I called today to take advantage of the 622 upgrade offer. I ended up telling the CSR that I would call back because I thought she was offering the 622 for $49 after rebate with a monthly lease fee. But after hanging up I think she may have been offering the "free lease" or something similar, but I was confused because of the complexity of the offer and because I had a hard time understanding her (her accent wasn't too pronounced, but the connection was bad and there was a lot of background noise).

I emailed the "[email protected]" address and will wait to see their response. In the mean time, I'd like to know if anyone else has "upgraded" their 921 recently and what the offer was. 

Thanks.

-- Roger


----------



## chopper 10 (Sep 4, 2007)

Yes, I was offered a free upgrade to a leased 622. I was charged $149.00 and then credited $149.00. I already had one leased 622.


----------



## Michael P (Oct 27, 2004)

chopper 10 said:


> Yes, I was offered a free upgrade to a leased 622. I was charged $149.00 and then credited $149.00. I already had one leased 622.


Do you have to give up the 921 to get this deal?


----------



## chopper 10 (Sep 4, 2007)

I didn't have to give up the 921, but I did take it out of service. I own it so they offered the $10.00 credit if I send it in. After going through a few replacements, this latest 921 has worked flawlessy for a few months.


----------



## tm22721 (Nov 8, 2002)

I can't get a clear answer to what the cancellation penalty is for any given commitment deal. I think that they are reluctant to commit to me because I want it in writing. If they can't commit to me then how can I commit to them for what amounts to an unlimited liability ?

After you make an 18 month commitment Dish can borrow beaucoup money from the banks based upon your income stream. The installers can share in this stream, so if you cancel they also have a legal right to impose a steep cancellation fee, I have heard stories of fees well over $1K.

If these entities are unwilling to put your liability in writing, that should be the tipoff of a scam.


----------



## jadebox (Dec 14, 2004)

chopper 10 said:


> Yes, I was offered a free upgrade to a leased 622. I was charged $149.00 and then credited $149.00. I already had one leased 622.


Thanks for the info. I got a reply from the email saying that they'd call me. No call yet, though.

-- Roger


----------



## kcajl (Sep 20, 2007)

I have been reading the forum for a while. This is my first post.

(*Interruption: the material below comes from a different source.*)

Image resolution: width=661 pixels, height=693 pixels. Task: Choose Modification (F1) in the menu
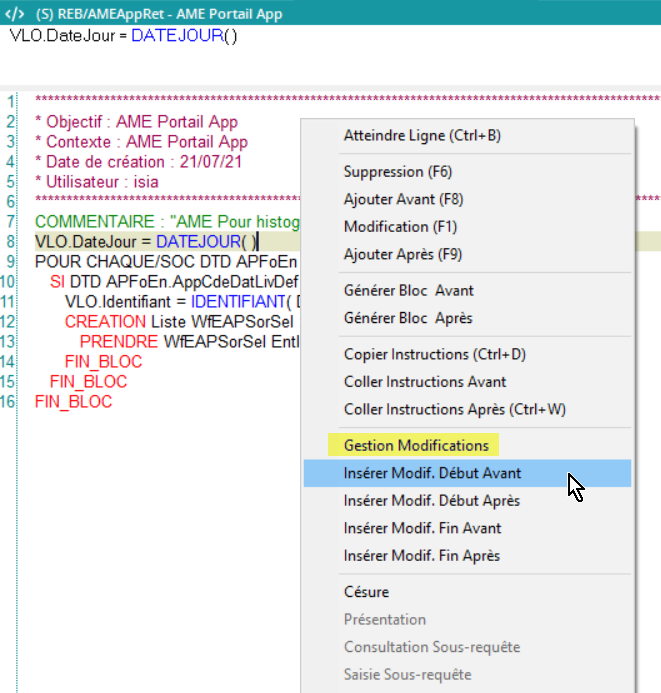pos(400,227)
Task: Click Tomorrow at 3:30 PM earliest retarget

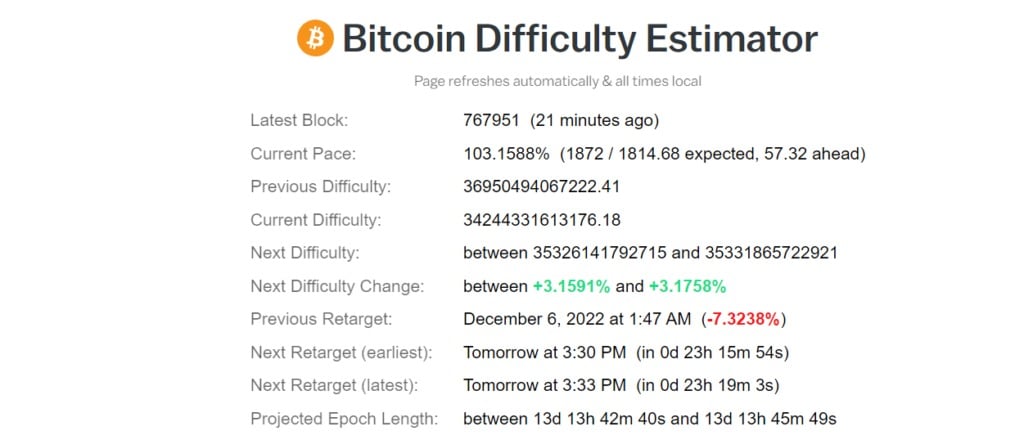Action: [545, 353]
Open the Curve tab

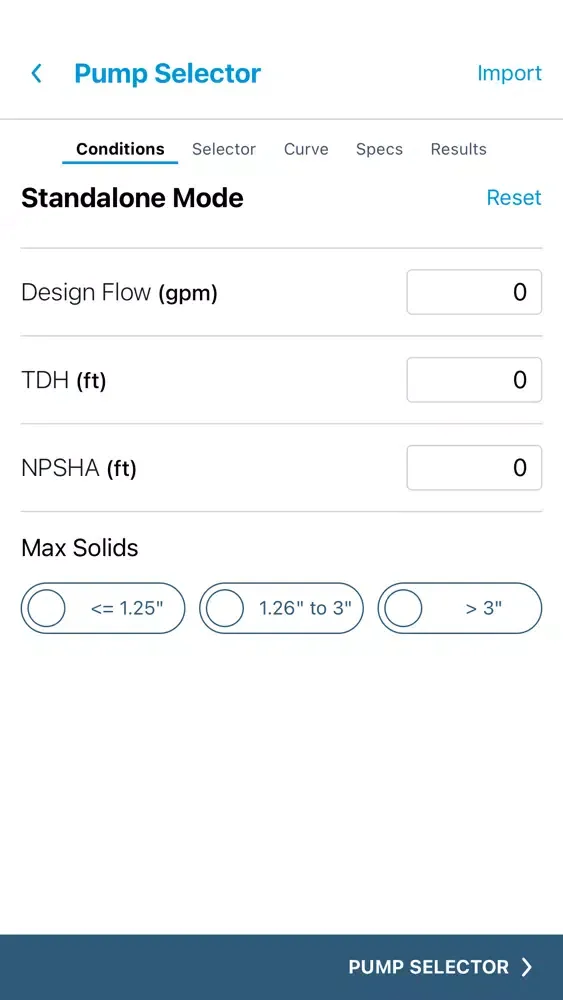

I just got off the phone with Dish. My 921 hard drive failed last weekend and I called to see what kind of offer they could make. I was able to talk them out of the extra $49 to upgrade to the 622 so it would have been $100 fee w/ $100 rebate or $150 w/ $100 rebate if I went to the 722, but then as I am almost ready to sign up they said that there would be a 18 mo commitment to get the upgrade, which is not stated on the site for existing customer upgrades. I might just take the replacement 921 they offered for $14.99 plus shipping or have my girlfriend sign up as a new customer and get the 6 mo free HD and 3 mo free HBO & Cinemax. Has anyone else heard of the 18 mo commitment requirement? It really suprised me.


----------